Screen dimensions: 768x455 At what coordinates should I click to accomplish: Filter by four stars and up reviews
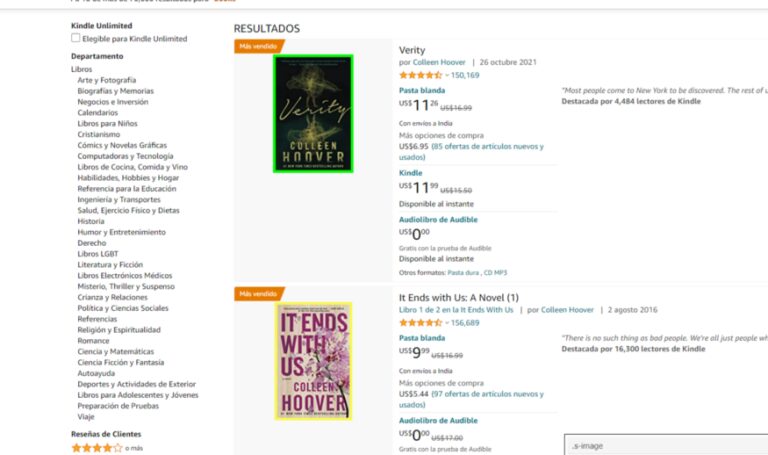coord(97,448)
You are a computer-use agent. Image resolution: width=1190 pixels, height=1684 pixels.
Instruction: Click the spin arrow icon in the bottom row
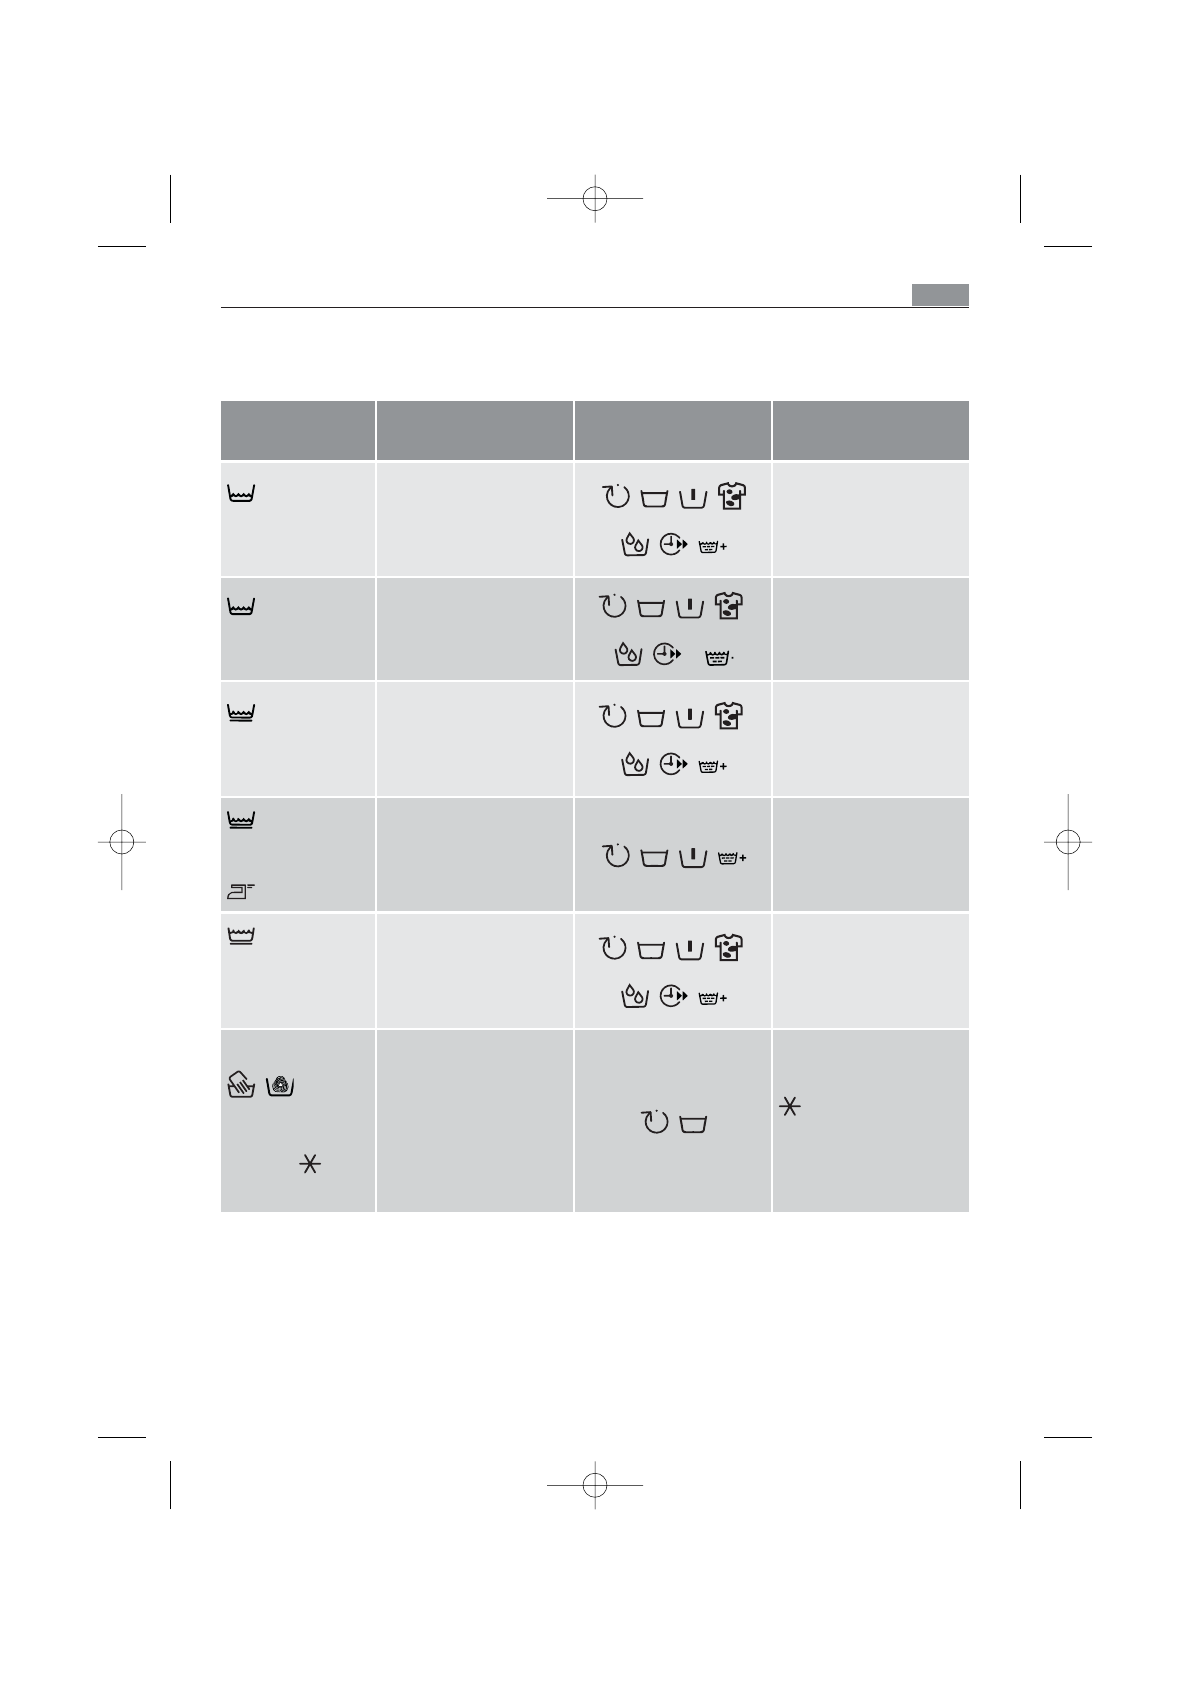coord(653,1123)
****************************************
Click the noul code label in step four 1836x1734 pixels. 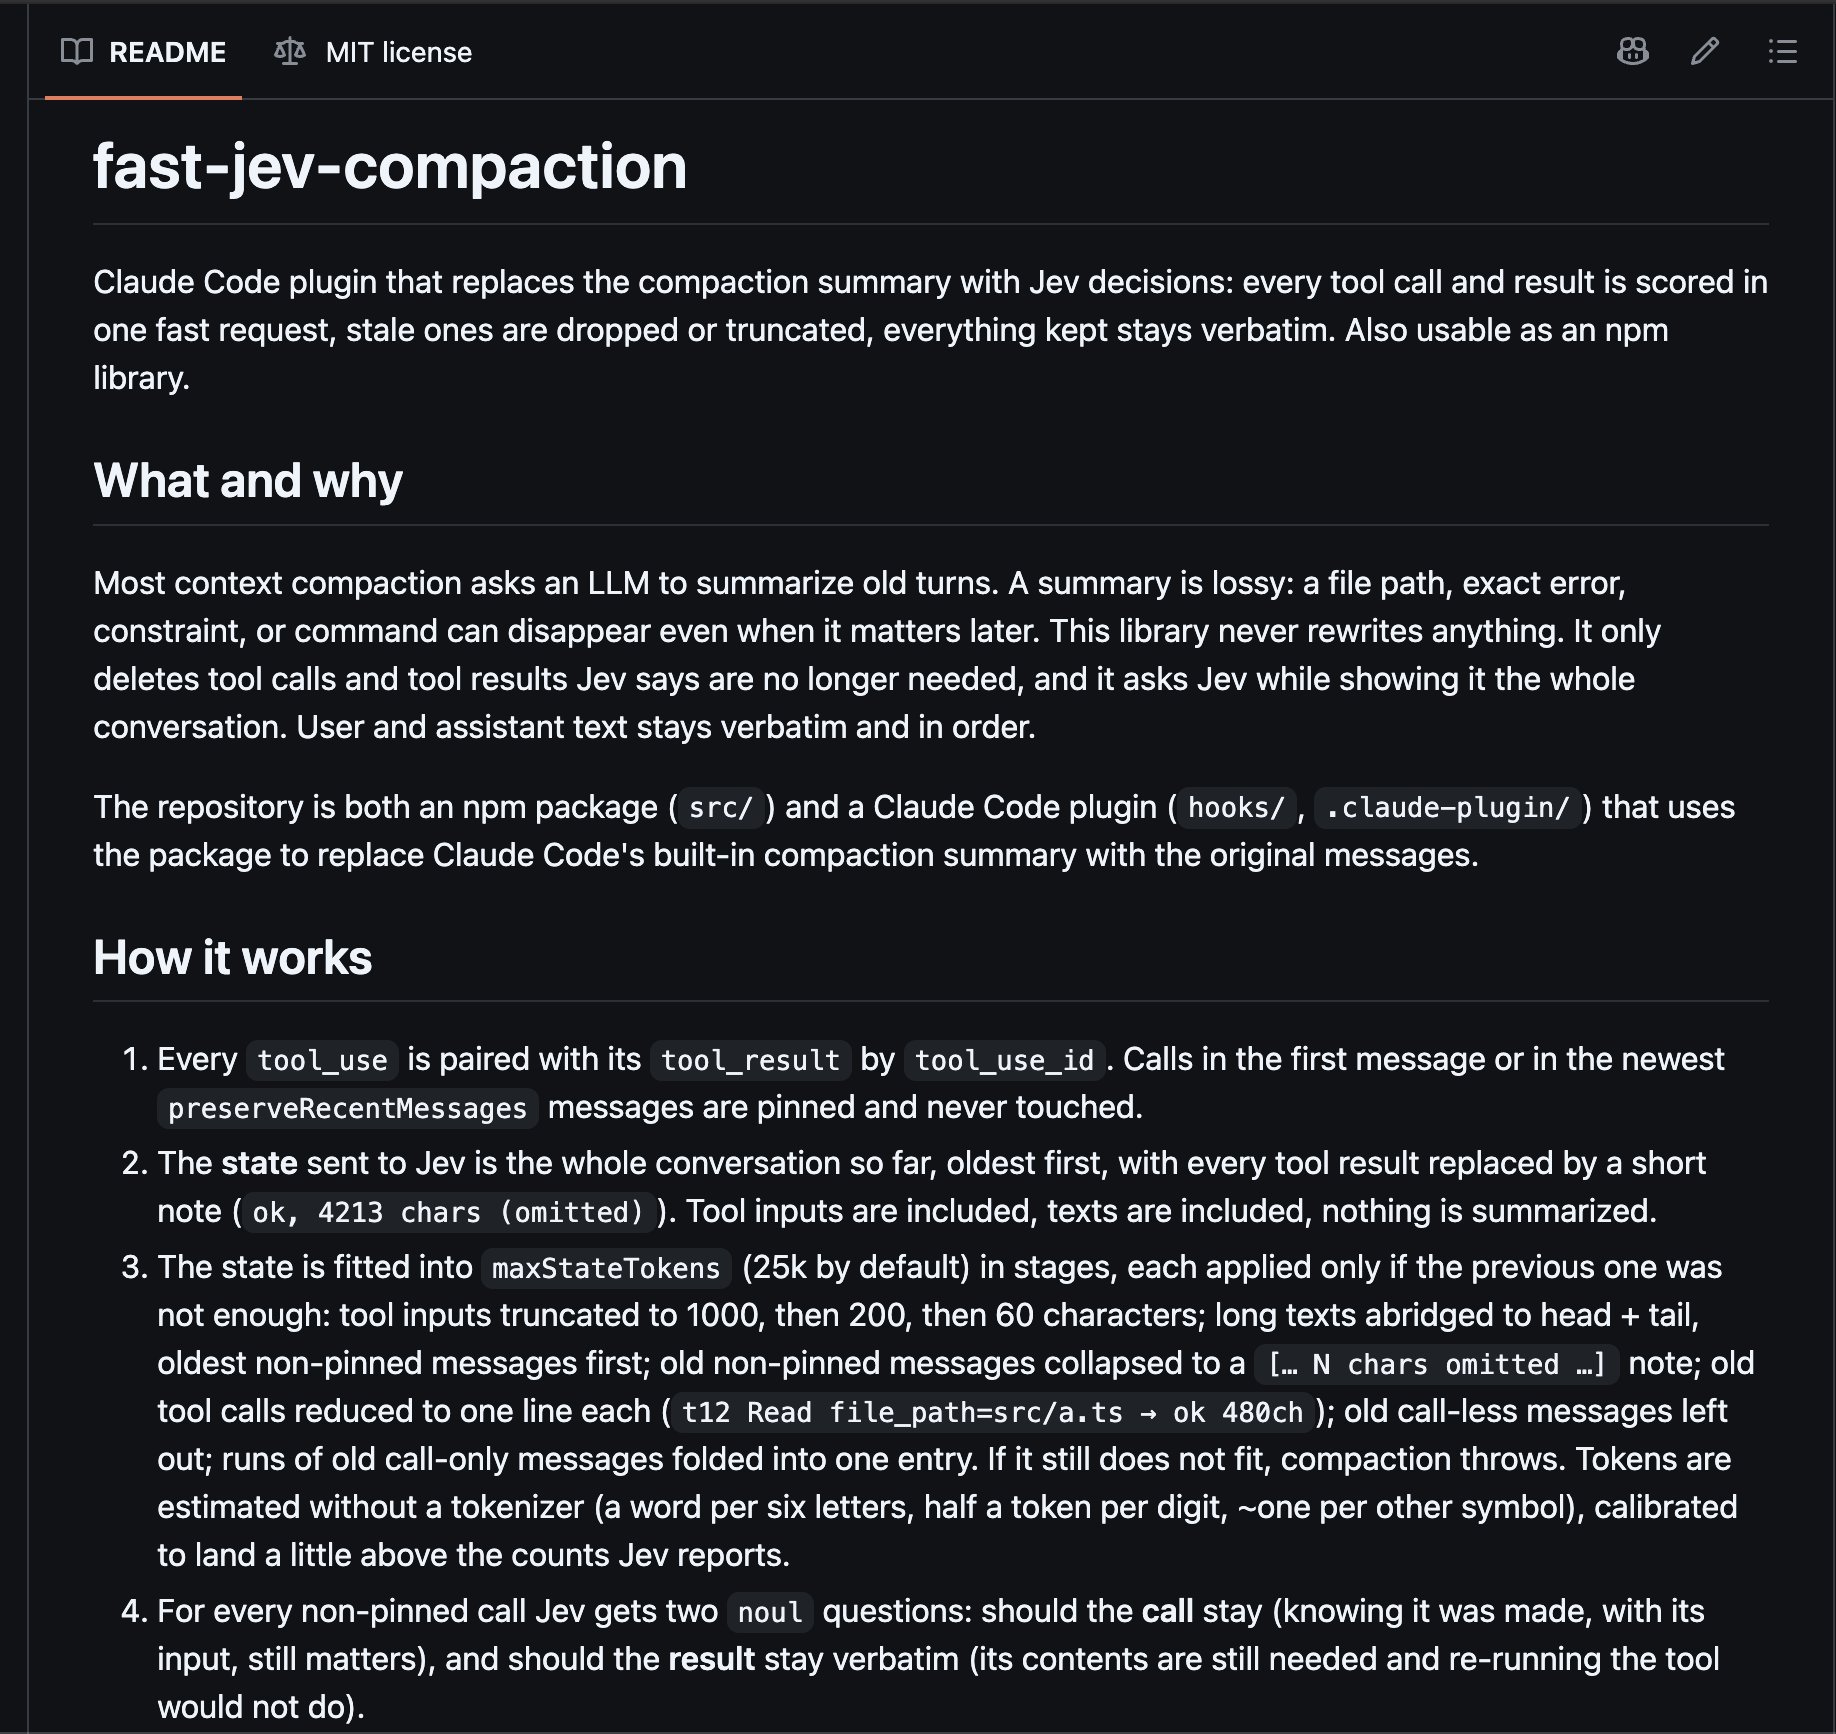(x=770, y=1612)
****************************************
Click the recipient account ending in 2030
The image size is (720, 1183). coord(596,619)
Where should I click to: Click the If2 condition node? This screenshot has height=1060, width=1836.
****************************************
Work required ▸
Look through the entries above; copy each line where the string "width" appears.

Task answer ▸
You are a computer-use agent. Image resolution: width=1190 pixels, height=1684 pixels.
Where should I click to: Click the If2 condition node? This screenshot has height=1060, width=1836.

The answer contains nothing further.